LEPROT, also named Endospanin, is a candidate for regulating LEPTIN sensitivity [10]. The expression of LEPROT was negatively correlated with LEPTIN receptors and LEPTIN sensitivity [46]. Schwartz et al. (1996) indicated that higher serum and plasma LEPTIN levels contributed to a higher total body fat percentage. Conversely, fat type pigs express higher levels of LEPIN mRNA and protein than lean-type pigs at similar body weight [47]. The amounts of leptin at plasma were higher in Meishan than Large White sows [48]. Diet-induced adiposity in genetically lean pigs also increases the leptin concentration in plasma [49]. However, the expression of LEPROT in the liver and suet of SINE−/− individuals in the present study were higher in subjects with relatively lower LEPTIN levels. This could have been a result of the deletion frequency being dominant for LEPROT-SINE-RIP in commercial breeds, which had a lower percentage of total body fat.
At last, the SINE insertion activity on the promoter of LEPROT was analyzed. Whether in PK15 or 3T3-L1, SINE insertion repressed the activity of LEPROT promoter. As a cis-regulatory element, SINE may regulate gene expression, acting as an enhancer or promoter [50,51]. The sequences provide abundant TF binding sites such as CTCF and ADNP [51]. When they escape silencing, they could be bound by multiple transcription factors (TFs) to acquire features of the bona fide enhancer or promoter elements and in turn exert a functional impact on gene regulation [52]. However, retrotransposon could be silenced by epigenetic regulation to ensure genomic integrity, leading to the repression of nearby genes. This might be due to the spreading of epigenetic marks and certain genes maintained in a lowly expressed state in specific development [53]. It is contradictory to understand the function of enhancers or repressors acted upon by retrotransposon.

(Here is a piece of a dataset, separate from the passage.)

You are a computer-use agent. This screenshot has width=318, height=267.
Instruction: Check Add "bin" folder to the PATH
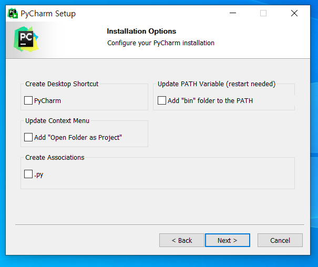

Moreover, their function may relate to specific cell fate, which could be shown in that different luciferase activities in different cell lines used the pGL3 report vector with the same SINE fragment in this study and our previous study. Considering that the expression of LEPROT in liver and suet of SINE−/− individuals were higher than that of the other two genotypes, SINE insertion in the first intron of LEPROT could have acted as a repressor to decrease the expression of LERROT and affect the growth traits of Large White pigs.

5. Conclusions

In summary, three RIPs were identified in intron 1 of LEPROT and intron 2 and 21 of LEPR by gene sequence alignment, retrotransposon annotation, and PCR verification. The distribution of LEPROT-SINE-RIP was relatively high in Chinese native pigs compared with commercial pigs. SINE insertion homologous may take more 4 days to reach 100 kg bodyweight than other two genotype individuals. Additionally, the LEPROT gene expression in the liver and suet of 30-day SINE−/− Sujiang piglets were significantly higher than those of SINE+/+ and SINE+/− piglets (p < 0.01). SINE insertion in PK15 and 3T3-L1 cells significantly reduced the promoter activity of the LEPROT gene (p < 0.01) using dual-luciferase reporter gene assay. Therefore, SINE insertion can be a repressor to reduce the expression of LEPROT and could be a useful molecular marker for assisted selection of growth traits in pig breeding.

Supplementary Materials

The following supporting information can be downloaded at: https://www.mdpi.com/article/10.3390/genes13081422/s1, Table S1: S1 primers used for identification of RIPs, expression, and vector construction. Table S2: Number and origin of pig breeds for RIP identification and distribution. Table S3: Predicted structural variations of the porcine LEPTIN, LEPROT, and LEPR genes using Clustal X and RepeatMasker.

Author Contributions

Data curation, C.C. (Chengling Chi), Z.D., Y.Z. and A.S.M.; formal analysis, X.W.; funding acquisition, C.C. (Cai Chen) and C.S.; methodology, C.C. (Chengling Chi) and J.H.; writing—original draft, X.W.; writing—review and editing, E.D. and E.A. All authors have read and agreed to the published version of the manuscript.

Funding

This research was funded by the National Natural Science Foundation of China (grant numbers 31872977 to Chengyi Song and 32002146 to Cai Chen); the Independent Innovation Fund Project of Agricultural Science and Technology in Jiangsu Province (CX(19)2016) to Chengyi Song; the Revitalization of Seed Industry (JBGS) in Jiangsu Province (JBGS(2021)028) to Chengyi Song; the Priority Academic Program Development of Jiangsu Higher Education Institutions, and the High-End Talent Support Program of Yangzhou University to Chengyi Song.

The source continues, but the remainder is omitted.